だが遺された土人はどうなるのだ?――はるばる駈けつけて来たアイヌらは、生れながら日本の人間と思っていたというのに、あの緋ラシャのダン袋服を着た夷人が乗りこんで来た。家を毀されたり、家財を奪われたり、あわてふためいて駈けつけて来たのだ。
――その侵略を目の前にして、またしても、こちらには対抗すべき一兵もなく、一艘の軍船も無いのだ。両国人雑居の条約を楯にとってねばり強い抗議を持ちこむより外に手はなかった。せめてそれくらいの手をつくさなければ、このアイヌらの真心にむくいることさえ出来まい。
シラヌシ、ソウヤの海峡を潮と風にまかせた土人舟で漕ぎ渡り、イシカリ川を一気にかけ下って来た。この浜の開拓出張所にあらわれたアイヌらの心根が、堀の心を波だたせるのだ。アイヌらは、掠奪された困憊を、ゆたかなひげを握りながらぽつりぽつりと語ったのであった。
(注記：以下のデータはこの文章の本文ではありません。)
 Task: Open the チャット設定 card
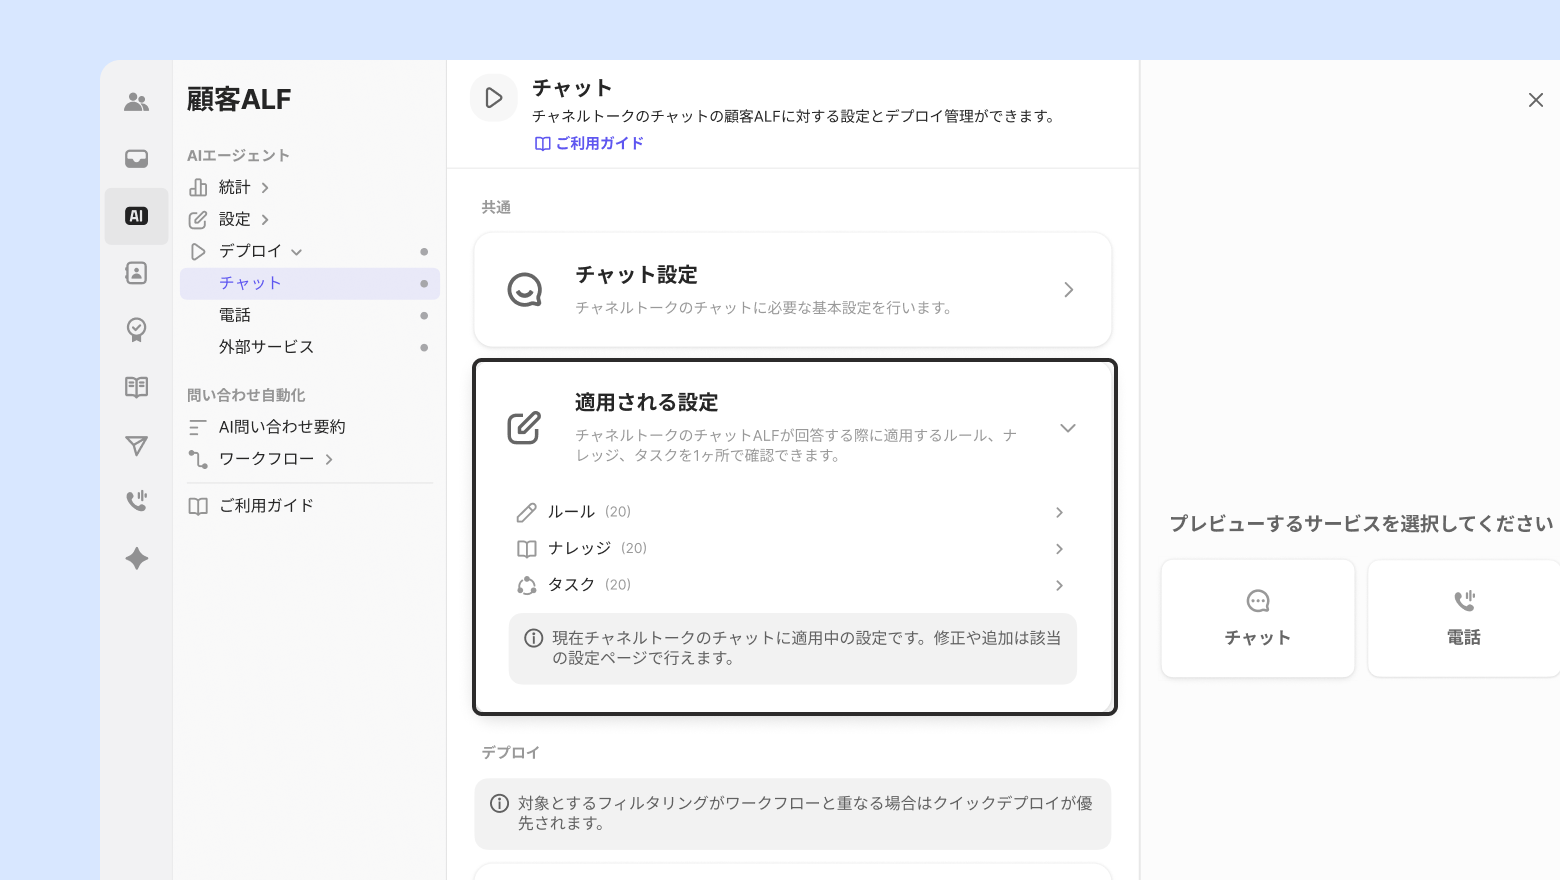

クションコタンはカラフトの入口にあたる浜の部落であった。それは北蝦夷の一番ふるい村を意味していた。あるいは、蝦夷本島の北海道から『越して来たアイノの村』の意であった。
バッコドマリ、クシュンコタン、ポロアンドマリと三つの小部落が、高くもない丘によって区別され、凍えた冬のあいだの半年は水の涸れた谷川をそれぞれ抱いていた。漁猟のアイヌたちが海と山とを往来してしずかに生きていた。
交易の和人はまン中の部落に足をとめ、番屋を建てて専ら土人と交誼をかさね、彼らの漁猟物を酒や木綿と交換し、つまり交易の利を独占していた。それでもアイヌには恩恵ある文明人にちがいなかったのだ。ながい間には近親の思いも育っていた。
そこへロシヤ人が現われたのだ。
ふいとそのものを鼻ッつらに見あげたとき、和人とアイヌはついと皮膚まで接近した。するとオロシャには、アイヌも和人も同じに見えた。話すのも面倒くさそうであった。
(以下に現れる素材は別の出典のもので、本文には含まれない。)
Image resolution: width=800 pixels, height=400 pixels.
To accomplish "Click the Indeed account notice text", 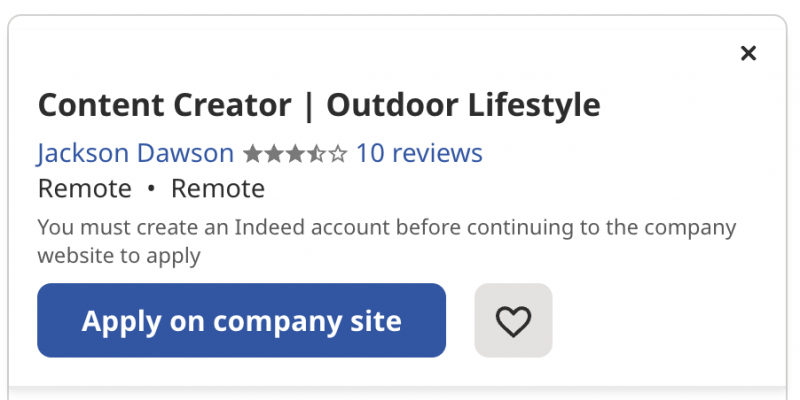I will coord(387,241).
のそのそと上陸して来た。一方に武器をかざし他の手で永住の家を建てた。うかつに土人の墓所もつぶしてしまった。
――ある日から、アイヌのクシュンコタンは日本人とロシヤ人のせり合う土地となった。
新政府の役人として出かけた堀盛らは、問題を中央に移すか、しからずんば兵を出せ、と、躍起になった。だが、どちらも取りあげられず、カラフト開拓使は廃止された。
決河のように南下して来たロシヤの勢力を、身をもって喰いとめるのはその土地にいるものの豪胆さだけだ。土人にその意気はなかった。利を追う町人や百姓にも、概してそれは求められない――そして、彼は、焼きつくような焦慮を覚えた。
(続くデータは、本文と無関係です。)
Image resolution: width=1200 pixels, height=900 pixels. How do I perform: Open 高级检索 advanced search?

彼らの南下政策は、明日にも北海道をねらうかも知れない。しかしこの未開地には、金十三万両、米九千石の歳費しかまわされていなかった。租税収入を考慮に入れても兵備に費す余裕はなかった。屯田兵の制定はまだ一歩も進んでいない有様だ。だから、つい手近な士族たちに堀大主典の目が行ったのも無理はない。
むろんそれは、クシュンコタンに――ロシヤはそこをコルサコフと呼んでいた――突如として暴動したというロシヤ兵の姿が直接にはおびやかしていたとも云える。それに、何分とも彼も疲れはてていた。
「船はオダルで待っている、間もなく夜が明けるじゃろう、これから直ぐに行って貰えるか?」
堀はふりかえって、追求するように相手の顔を見つめた。安倍誠之助は口ごもった。
「なにしろ早急のことで――」と大野順平が取り傚すためにおもい口を利いた。
「そうかね」と堀は云った。
唇をひん曲げて出した言葉にちがいない。そんな冷い声で彼は云いつづけた。
「この一刻に、占領されたとしたらどうなるんだ――と、それほど切迫した事態であっても、おぬしらは、女房、子供、どうのこうの、と――これだから、旧幕時代のものは仕末にこまる」
彼に従っている連中は、咳ひとつしなかった。船はどしんと岸に着いた。
彼らはうたたねから揺り起されたように、急にもぞもぞと動きだした。
「馬の用意をしとけ」と、誰かの叱咤する声が靄がかった河岸でひびくのであった。川添いの街角をまがった彼らは半分駈けるようにして役所に急いだ。イシカリ川を渡ったのである。川を渡って、そこはイシカリの街であった。